Les investisseurs, mais aussi de nombreux observateurs de marché, sont confrontés depuis des mois à une énigme qui devient de plus en plus déroutante au fil de l'été: comment se fait-il que les prix de presque tous les actifs à risque augmentent en même temps? Quiconque achète des actions, des obligations ou de l'or a un scénario clair. Les trois scénarios pris ensemble sont mutuellement exclusifs.

Dans les conditions d'une crise économique mondiale aux proportions historiques, la question se pose: qu'est-ce qu'un type d'investisseur voit que l'autre néglige? Qui a raison?

Jetons un coup d'œil aux scénarios des trois types d'investisseurs.

Les investisseurs en actions voient une reprise en «V»  

Les actions ont connu une baisse et une hausse cette année. Au début de la crise du coronavirus, les Bourses mondiales ont chuté de façon spectaculaire. Entre leur pic du 19 février et le 23 mars, certains marchés se sont effondrés d'un tiers. Depuis la fin du mois de mars, cependant, les cours des actions ont de nouveau fortement augmenté. Aux États-Unis, les principaux indices ont déjà atteint de nouveaux records, ou sont proches de le faire dans certains marchés émergents comme en Chine.

Même en Europe, où la reprise des actions n'a pas été aussi prononcée, les prix se sont sensiblement éloignés de leurs creux de mars.
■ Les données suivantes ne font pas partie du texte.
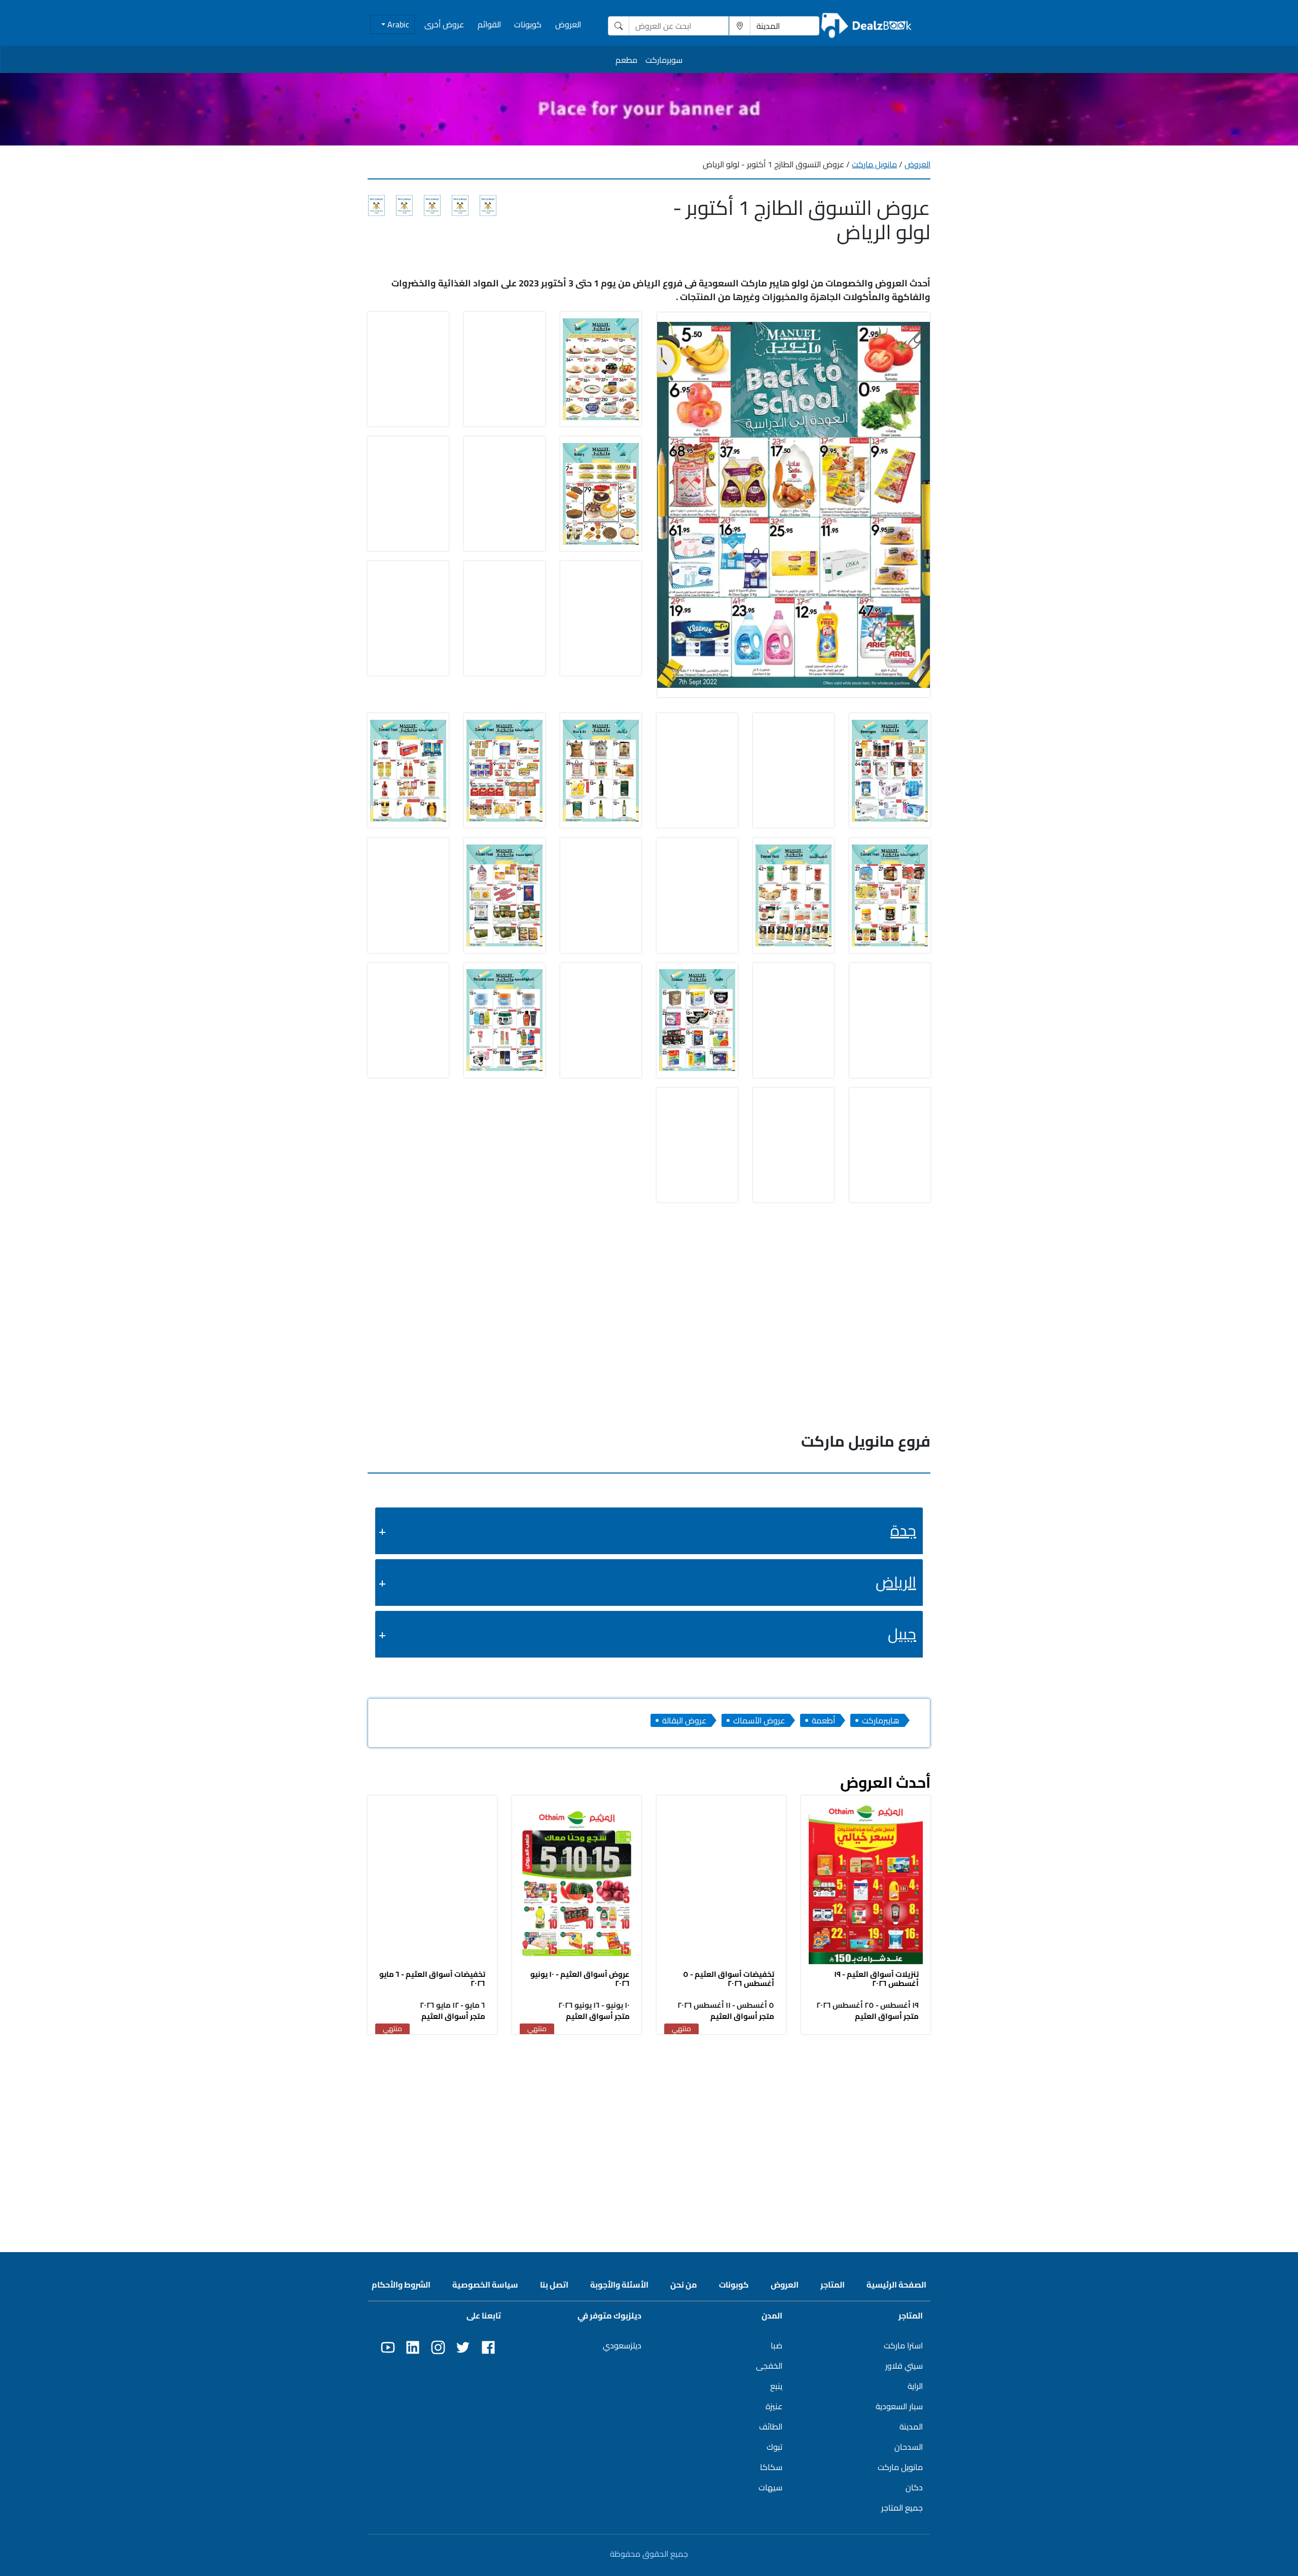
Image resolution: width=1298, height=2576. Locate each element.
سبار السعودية (899, 2406)
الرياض (896, 1582)
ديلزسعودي (622, 2345)
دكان (914, 2487)
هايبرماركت (880, 1720)
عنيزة (774, 2406)
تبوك (774, 2446)
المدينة (911, 2426)
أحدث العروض (885, 1782)
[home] (866, 25)
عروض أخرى (444, 24)
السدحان (908, 2446)
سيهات (770, 2487)
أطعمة (823, 1720)
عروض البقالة (684, 1720)
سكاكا (771, 2467)
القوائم (489, 24)
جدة (903, 1530)
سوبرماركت (663, 59)
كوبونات (528, 24)
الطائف (770, 2426)
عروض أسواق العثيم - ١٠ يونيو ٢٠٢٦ (580, 1979)
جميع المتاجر (902, 2507)
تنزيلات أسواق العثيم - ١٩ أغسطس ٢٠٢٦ (876, 1979)
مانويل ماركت (874, 164)
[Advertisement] (649, 2115)
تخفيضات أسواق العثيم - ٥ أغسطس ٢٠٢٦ (728, 1979)
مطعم (626, 59)
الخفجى (769, 2365)
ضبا (776, 2345)
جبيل (902, 1634)
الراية (915, 2386)
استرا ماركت (903, 2345)
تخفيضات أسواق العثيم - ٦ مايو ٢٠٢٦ (432, 1979)
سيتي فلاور (904, 2365)
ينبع (776, 2386)
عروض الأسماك (759, 1720)
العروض (568, 24)
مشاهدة (866, 1881)
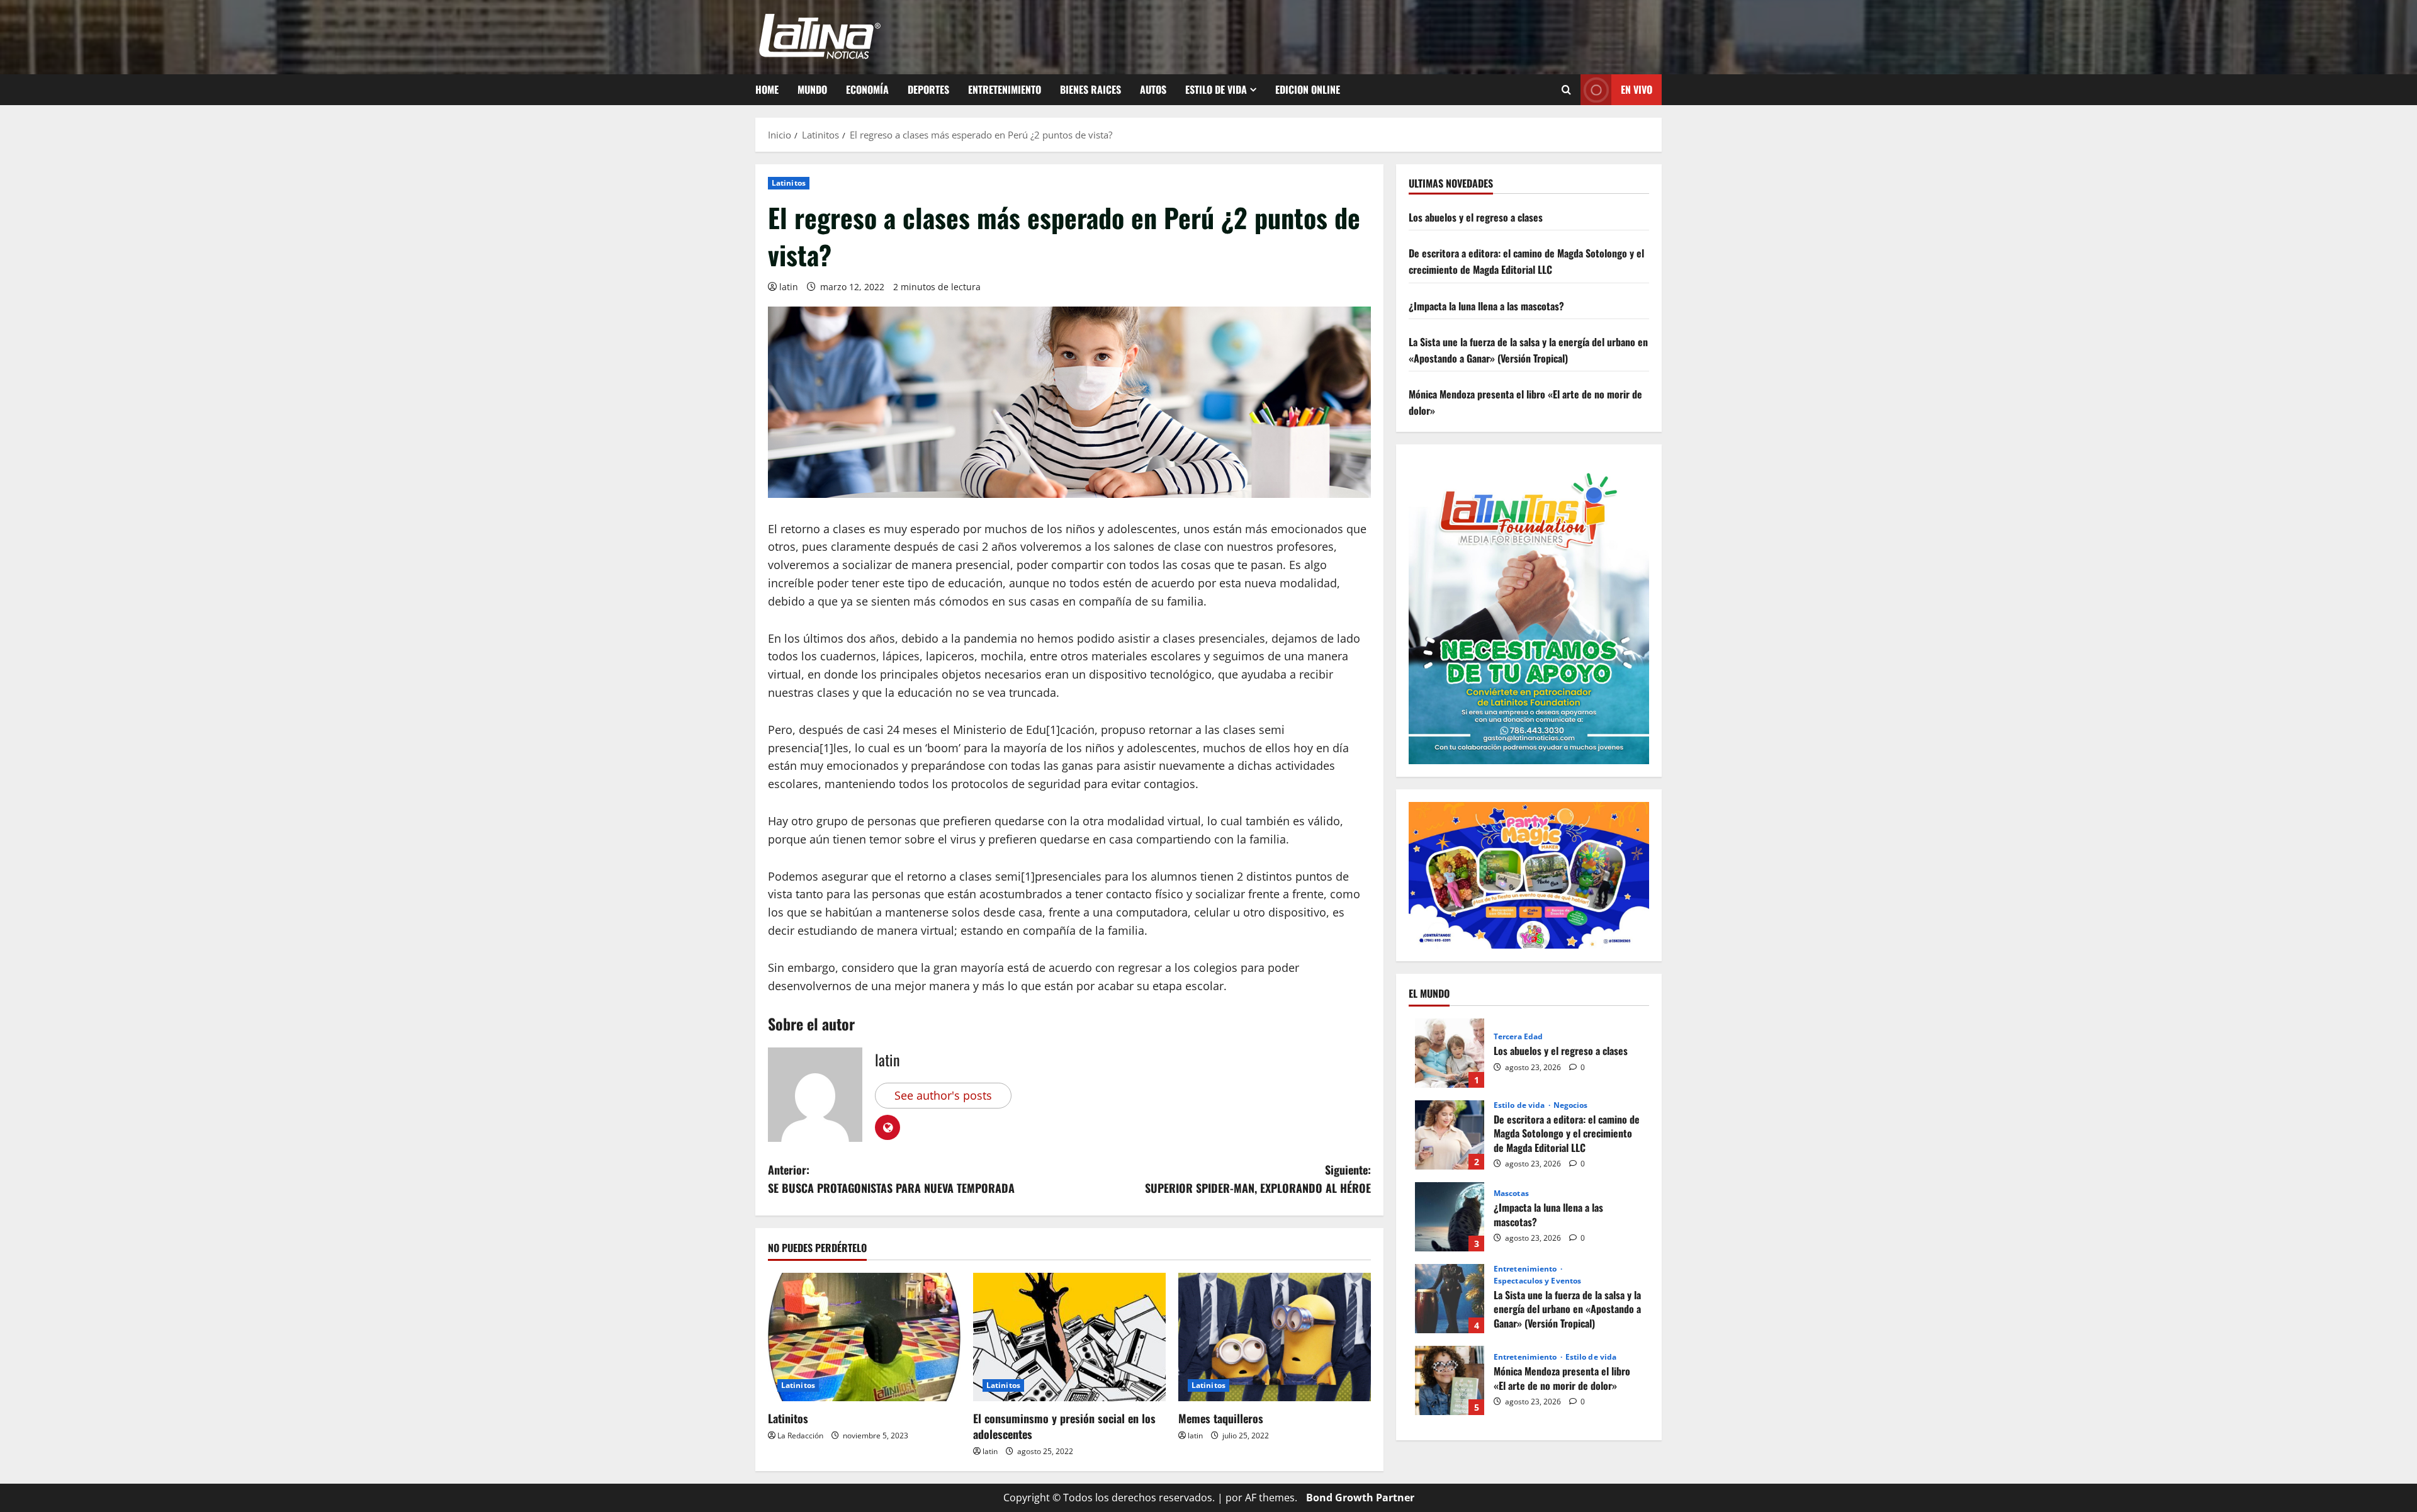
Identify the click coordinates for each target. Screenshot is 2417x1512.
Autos (1153, 89)
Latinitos (789, 183)
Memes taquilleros (1220, 1418)
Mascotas (1511, 1193)
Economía (867, 89)
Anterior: (891, 1178)
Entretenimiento (1004, 89)
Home (767, 89)
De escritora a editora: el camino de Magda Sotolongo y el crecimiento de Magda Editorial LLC (1526, 261)
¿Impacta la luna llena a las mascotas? (1486, 305)
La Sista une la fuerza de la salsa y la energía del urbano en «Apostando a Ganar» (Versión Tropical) (1528, 350)
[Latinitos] (864, 1337)
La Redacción (800, 1435)
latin (788, 287)
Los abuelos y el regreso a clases (1476, 217)
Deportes (928, 89)
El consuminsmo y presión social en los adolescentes (1064, 1426)
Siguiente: (1258, 1178)
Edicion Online (1307, 89)
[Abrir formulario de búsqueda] (1566, 90)
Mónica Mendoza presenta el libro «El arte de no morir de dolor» (1449, 1380)
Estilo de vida (1216, 89)
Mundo (812, 89)
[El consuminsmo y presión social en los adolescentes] (1069, 1337)
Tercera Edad (1518, 1037)
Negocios (1570, 1105)
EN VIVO (1636, 89)
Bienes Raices (1090, 89)
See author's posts (943, 1095)
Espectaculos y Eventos (1537, 1281)
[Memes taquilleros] (1274, 1337)
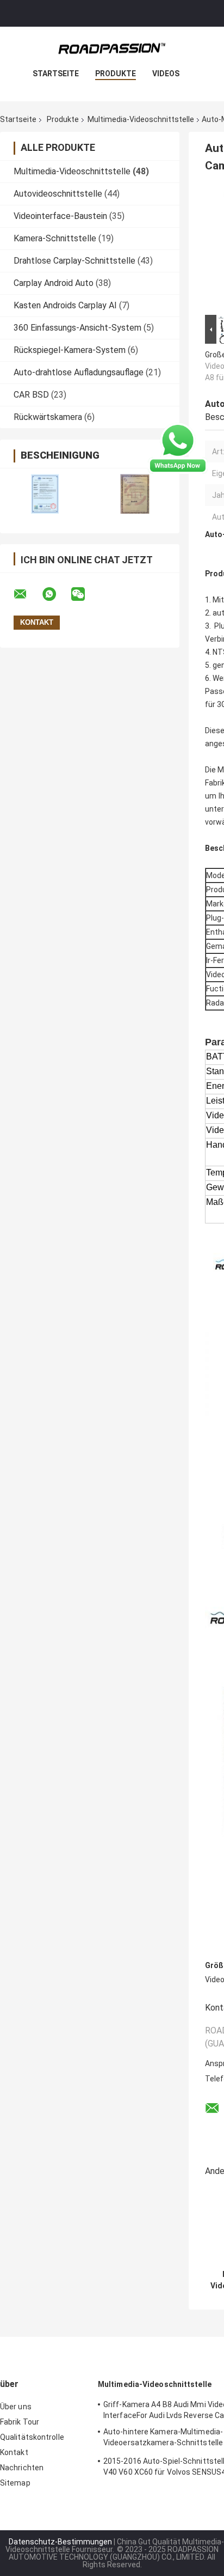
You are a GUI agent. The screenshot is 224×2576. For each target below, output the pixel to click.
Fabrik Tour (19, 2421)
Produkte (115, 73)
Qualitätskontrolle (32, 2437)
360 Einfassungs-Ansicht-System (77, 327)
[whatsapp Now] (178, 447)
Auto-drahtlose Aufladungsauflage (79, 372)
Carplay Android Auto (54, 283)
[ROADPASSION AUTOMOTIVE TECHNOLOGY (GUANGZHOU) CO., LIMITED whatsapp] (56, 594)
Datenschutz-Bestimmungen (60, 2541)
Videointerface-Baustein (60, 216)
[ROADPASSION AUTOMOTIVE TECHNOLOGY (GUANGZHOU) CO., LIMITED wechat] (84, 594)
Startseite (56, 73)
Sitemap (15, 2482)
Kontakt (14, 2452)
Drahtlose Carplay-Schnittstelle (74, 260)
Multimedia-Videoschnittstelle (141, 119)
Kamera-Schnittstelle (55, 238)
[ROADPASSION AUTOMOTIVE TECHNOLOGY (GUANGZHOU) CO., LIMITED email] (27, 594)
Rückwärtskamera (48, 417)
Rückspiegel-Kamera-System (70, 350)
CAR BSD (31, 394)
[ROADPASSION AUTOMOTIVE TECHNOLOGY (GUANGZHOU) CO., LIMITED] (112, 48)
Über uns (16, 2406)
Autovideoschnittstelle (58, 193)
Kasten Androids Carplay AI (65, 305)
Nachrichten (21, 2467)
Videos (165, 73)
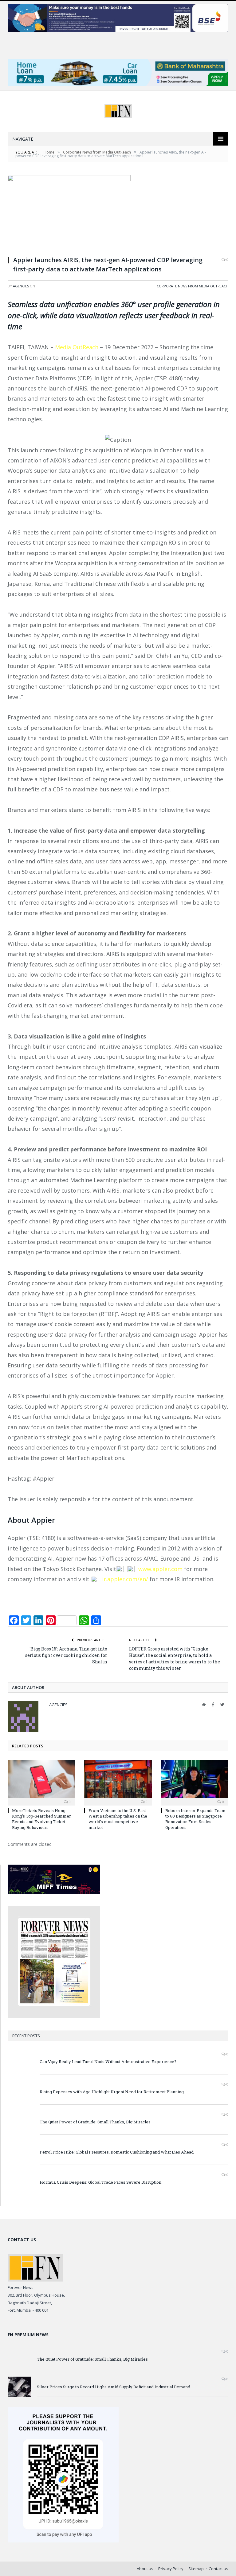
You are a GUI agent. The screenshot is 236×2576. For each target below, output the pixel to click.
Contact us (218, 2568)
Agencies (21, 286)
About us (145, 2568)
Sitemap (196, 2568)
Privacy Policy (170, 2568)
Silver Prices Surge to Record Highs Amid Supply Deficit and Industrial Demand (113, 2387)
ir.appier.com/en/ (124, 1579)
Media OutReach (76, 347)
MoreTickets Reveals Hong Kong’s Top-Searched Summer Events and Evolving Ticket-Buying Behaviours (41, 1819)
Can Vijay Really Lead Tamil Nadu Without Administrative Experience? (108, 2061)
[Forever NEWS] (118, 109)
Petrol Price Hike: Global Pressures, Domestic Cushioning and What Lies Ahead (117, 2152)
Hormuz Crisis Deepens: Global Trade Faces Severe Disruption (100, 2182)
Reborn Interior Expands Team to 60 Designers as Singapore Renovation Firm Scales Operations (195, 1819)
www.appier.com (160, 1569)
Ce comportement suppose un scénario de reprise économique rapide, en « V ».

Rapide ? Si l’économie mondiale est en effet loin d’être sortie des difficultés à court ou moyen terme (dans l’éventualité d’une deuxième vague épidémique), les investisseurs pensent que les profits des entreprises ont atteint un point bas au deuxième trimestre et devraient commencer à rebondir à partir du troisième et quatrième trimestre.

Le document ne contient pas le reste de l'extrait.